What's the difference between a Controller and a CFO on a resume?
A Controller resume emphasizes operational accounting execution: close management, GAAP compliance, audit coordination, and internal controls. A CFO resume emphasizes strategic finance: capital structure decisions, investor relations, M&A strategy, and board governance. If you're a Controller targeting a CFO role, add bullets that show strategic influence — such as presenting to the board, advising on debt covenants, or leading acquisition due diligence — while retaining your core accounting credibility [2][7].
Do Pennsylvania Controllers need any state-specific credentials?
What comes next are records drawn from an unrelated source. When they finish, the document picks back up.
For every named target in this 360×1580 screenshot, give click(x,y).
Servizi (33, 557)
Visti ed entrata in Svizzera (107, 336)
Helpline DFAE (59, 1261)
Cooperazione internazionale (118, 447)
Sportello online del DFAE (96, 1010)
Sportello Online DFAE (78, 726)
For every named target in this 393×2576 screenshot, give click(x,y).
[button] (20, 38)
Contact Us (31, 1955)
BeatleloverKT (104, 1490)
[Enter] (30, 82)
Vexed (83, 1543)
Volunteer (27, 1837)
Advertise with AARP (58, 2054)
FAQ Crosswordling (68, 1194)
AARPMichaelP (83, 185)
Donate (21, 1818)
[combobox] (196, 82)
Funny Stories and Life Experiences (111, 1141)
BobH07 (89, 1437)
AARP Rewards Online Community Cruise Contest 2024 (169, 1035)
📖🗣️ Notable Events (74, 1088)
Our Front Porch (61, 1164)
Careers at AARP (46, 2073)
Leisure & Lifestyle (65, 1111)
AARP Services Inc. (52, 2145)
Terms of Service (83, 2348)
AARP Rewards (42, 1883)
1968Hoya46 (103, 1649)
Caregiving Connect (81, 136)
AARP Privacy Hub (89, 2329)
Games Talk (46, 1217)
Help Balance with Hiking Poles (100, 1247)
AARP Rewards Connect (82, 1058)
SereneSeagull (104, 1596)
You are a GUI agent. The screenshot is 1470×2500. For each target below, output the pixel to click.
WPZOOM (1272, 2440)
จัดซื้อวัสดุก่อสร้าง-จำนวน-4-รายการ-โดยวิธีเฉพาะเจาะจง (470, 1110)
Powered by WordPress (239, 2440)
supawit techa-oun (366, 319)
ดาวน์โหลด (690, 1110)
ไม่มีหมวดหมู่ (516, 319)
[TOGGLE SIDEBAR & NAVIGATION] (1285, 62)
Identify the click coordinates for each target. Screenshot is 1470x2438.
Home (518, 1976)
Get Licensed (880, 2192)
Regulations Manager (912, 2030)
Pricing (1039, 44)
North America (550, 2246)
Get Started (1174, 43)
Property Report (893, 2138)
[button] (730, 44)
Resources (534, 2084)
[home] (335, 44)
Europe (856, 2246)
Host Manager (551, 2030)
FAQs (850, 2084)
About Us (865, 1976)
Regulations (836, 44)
Pennsylvania does not require a separate Controller license, but CPA licensure through the Pennsylvania State Board of Accountancy is the de facto credential for the role. Pennsylvania CPAs must complete 80 hours of continuing professional education (CPE) every two years, including at least 4 hours in professional ethics [8]. If your CPA is licensed in another state, note whether you hold reciprocal privileges or are pursuing Pennsylvania licensure — hiring managers want to confirm you can sign off on state-specific filings without delay.